[Dataset entries]
- Opening Delimiter -

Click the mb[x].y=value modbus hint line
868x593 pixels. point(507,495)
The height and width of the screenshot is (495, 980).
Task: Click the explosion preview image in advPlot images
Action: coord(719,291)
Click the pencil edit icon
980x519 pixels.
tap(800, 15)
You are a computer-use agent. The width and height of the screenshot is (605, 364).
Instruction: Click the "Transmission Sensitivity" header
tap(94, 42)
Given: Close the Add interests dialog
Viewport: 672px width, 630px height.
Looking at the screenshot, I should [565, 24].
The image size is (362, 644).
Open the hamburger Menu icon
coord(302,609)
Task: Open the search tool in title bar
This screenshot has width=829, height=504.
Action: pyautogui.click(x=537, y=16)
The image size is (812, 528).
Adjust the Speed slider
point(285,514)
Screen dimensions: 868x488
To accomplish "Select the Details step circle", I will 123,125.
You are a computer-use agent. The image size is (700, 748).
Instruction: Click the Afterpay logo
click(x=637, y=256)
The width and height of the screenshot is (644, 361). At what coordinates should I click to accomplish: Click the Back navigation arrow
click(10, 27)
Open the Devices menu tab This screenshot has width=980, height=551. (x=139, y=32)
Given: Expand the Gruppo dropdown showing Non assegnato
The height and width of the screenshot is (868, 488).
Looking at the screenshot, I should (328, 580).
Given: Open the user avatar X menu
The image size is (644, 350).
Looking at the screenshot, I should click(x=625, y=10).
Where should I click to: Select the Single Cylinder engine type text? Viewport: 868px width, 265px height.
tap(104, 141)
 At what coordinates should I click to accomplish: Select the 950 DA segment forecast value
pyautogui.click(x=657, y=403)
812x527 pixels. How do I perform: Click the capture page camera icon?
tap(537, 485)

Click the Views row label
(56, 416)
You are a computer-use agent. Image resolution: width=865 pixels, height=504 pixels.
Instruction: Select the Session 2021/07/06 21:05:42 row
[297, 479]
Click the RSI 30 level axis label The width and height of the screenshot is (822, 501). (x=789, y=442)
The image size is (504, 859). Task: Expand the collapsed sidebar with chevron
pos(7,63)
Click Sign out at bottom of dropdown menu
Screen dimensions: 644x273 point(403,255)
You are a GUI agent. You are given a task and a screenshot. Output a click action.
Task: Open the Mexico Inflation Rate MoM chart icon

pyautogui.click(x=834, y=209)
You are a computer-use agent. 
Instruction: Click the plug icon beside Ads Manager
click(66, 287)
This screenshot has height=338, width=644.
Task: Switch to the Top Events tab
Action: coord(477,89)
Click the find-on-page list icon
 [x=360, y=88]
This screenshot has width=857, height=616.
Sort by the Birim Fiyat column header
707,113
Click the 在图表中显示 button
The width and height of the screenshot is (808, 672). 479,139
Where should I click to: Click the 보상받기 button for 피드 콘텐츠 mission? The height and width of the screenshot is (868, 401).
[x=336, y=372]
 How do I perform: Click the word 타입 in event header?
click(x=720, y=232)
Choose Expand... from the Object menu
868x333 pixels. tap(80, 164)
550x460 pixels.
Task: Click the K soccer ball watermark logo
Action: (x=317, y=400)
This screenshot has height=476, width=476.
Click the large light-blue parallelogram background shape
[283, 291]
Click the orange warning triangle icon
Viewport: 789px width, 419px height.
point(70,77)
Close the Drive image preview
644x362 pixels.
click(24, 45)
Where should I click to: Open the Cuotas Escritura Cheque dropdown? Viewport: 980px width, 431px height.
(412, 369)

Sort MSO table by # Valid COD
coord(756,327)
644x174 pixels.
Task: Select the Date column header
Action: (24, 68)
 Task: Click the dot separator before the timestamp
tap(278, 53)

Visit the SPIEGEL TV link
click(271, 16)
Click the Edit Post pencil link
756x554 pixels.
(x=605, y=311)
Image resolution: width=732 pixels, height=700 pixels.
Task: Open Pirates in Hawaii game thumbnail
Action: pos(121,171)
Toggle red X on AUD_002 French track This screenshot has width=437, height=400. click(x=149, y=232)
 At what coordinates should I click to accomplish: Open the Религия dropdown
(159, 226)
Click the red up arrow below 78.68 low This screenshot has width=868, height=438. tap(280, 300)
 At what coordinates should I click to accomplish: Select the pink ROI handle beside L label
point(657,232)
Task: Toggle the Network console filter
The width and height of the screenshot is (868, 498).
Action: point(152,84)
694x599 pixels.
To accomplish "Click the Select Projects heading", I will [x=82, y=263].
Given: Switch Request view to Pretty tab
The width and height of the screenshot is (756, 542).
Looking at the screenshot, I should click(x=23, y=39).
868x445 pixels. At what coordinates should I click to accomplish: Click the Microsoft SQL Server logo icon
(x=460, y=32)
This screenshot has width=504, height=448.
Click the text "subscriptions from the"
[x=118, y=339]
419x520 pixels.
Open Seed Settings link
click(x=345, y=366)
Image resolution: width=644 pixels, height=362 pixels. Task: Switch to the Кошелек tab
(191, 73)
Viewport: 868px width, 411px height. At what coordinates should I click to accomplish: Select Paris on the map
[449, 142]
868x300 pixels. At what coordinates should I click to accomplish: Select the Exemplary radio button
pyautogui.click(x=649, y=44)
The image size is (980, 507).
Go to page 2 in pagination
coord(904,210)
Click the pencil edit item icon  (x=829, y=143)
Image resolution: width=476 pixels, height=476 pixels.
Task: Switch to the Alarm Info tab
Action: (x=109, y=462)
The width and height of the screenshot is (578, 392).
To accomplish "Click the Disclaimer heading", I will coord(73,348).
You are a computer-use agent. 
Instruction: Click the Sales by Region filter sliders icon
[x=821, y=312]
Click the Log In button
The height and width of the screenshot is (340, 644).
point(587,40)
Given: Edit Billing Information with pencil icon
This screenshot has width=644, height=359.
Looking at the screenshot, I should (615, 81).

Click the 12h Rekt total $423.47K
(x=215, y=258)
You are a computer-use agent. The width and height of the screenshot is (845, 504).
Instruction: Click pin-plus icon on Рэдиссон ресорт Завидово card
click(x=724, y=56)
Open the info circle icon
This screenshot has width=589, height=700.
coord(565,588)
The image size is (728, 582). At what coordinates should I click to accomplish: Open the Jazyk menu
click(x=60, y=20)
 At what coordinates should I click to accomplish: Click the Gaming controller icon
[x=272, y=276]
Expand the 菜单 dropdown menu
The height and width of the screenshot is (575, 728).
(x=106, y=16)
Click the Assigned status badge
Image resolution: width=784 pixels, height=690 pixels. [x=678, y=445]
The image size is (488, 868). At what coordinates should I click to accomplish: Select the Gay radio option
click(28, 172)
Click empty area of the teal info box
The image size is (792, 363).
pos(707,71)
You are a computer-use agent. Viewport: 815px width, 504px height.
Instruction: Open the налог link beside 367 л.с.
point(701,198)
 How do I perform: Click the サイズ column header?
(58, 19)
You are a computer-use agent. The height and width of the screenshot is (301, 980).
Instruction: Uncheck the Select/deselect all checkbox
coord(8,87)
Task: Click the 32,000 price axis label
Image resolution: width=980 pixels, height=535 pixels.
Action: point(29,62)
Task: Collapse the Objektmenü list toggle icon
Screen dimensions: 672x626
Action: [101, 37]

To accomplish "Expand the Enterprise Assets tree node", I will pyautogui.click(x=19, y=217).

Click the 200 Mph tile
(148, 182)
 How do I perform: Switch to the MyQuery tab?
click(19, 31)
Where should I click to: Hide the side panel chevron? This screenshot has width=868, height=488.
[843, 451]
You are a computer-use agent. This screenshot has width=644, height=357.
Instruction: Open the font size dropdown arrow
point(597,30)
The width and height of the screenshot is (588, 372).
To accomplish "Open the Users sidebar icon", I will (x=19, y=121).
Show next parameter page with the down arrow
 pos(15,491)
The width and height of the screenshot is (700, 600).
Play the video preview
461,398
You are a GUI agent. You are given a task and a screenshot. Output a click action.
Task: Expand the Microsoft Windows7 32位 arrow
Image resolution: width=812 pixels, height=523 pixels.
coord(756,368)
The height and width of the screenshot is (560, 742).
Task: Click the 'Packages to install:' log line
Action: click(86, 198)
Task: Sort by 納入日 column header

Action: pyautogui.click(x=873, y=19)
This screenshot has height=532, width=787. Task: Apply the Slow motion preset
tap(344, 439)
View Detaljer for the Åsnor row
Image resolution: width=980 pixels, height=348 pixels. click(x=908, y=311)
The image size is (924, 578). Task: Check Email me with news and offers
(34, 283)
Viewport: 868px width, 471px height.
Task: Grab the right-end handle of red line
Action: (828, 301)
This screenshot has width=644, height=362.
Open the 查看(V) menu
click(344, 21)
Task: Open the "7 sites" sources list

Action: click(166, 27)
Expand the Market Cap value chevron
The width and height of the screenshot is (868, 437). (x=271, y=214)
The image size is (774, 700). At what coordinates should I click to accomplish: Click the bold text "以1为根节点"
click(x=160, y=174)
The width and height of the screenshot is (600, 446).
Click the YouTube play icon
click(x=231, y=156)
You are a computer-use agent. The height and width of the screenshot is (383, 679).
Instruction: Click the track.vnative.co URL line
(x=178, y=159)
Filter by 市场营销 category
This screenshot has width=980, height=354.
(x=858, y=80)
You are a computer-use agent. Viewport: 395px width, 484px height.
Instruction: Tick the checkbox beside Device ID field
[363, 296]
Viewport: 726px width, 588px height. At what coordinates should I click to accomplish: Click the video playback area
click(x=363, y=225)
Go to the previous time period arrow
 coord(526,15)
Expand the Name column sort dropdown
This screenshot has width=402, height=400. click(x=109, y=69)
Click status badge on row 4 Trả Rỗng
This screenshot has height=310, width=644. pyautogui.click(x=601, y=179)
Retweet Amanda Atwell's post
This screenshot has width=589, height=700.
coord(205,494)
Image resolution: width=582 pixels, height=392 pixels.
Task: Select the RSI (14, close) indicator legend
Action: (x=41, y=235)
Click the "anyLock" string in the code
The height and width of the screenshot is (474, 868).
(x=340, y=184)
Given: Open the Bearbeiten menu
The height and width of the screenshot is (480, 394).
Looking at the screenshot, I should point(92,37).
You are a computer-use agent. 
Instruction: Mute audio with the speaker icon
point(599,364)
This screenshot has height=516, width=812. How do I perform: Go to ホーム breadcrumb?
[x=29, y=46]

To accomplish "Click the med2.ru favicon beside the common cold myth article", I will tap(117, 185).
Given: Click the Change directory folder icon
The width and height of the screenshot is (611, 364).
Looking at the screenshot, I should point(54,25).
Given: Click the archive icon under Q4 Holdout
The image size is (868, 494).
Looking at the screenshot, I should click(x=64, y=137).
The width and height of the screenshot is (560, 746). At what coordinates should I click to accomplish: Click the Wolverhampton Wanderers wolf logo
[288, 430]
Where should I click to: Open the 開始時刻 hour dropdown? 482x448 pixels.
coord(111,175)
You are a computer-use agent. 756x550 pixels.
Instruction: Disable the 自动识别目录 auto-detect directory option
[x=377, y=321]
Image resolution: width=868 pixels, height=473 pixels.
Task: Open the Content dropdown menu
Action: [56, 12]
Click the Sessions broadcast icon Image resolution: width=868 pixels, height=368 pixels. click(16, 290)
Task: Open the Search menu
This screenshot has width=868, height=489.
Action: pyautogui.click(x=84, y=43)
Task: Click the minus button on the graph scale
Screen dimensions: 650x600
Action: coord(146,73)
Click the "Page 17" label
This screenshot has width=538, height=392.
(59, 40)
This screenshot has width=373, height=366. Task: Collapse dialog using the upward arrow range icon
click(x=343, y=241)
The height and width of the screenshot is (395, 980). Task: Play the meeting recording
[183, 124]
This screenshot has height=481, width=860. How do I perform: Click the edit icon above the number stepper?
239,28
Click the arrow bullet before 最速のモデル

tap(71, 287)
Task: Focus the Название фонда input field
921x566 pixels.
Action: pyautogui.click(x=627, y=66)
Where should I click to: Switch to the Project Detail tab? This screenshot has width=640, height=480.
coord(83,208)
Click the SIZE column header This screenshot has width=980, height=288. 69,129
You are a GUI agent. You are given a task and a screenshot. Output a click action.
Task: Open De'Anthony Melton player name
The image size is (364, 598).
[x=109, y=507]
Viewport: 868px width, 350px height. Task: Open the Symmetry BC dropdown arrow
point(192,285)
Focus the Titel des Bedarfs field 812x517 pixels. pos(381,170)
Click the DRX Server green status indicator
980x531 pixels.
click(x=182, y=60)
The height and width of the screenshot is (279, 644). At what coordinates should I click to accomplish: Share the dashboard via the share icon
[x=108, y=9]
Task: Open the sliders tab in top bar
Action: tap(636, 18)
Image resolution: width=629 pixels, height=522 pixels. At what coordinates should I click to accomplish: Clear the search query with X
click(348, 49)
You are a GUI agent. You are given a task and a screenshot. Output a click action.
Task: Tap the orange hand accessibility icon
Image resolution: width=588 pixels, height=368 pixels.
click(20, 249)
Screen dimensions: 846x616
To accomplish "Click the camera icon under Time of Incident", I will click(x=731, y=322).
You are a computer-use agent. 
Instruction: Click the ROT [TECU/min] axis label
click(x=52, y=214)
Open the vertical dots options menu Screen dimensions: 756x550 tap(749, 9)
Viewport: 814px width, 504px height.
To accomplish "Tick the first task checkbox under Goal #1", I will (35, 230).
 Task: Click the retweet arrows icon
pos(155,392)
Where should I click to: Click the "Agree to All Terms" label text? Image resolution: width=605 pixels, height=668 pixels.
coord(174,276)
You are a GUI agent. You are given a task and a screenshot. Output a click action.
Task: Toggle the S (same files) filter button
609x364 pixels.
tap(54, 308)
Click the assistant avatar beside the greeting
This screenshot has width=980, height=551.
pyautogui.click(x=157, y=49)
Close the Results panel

- Closing Delimiter -

:: Activity ::
Scan the data above for the string "orange". Copy every line in which it appears.

:: Response for this exercise ::
Click the orange warning triangle icon
Task: Tap the orange hand accessibility icon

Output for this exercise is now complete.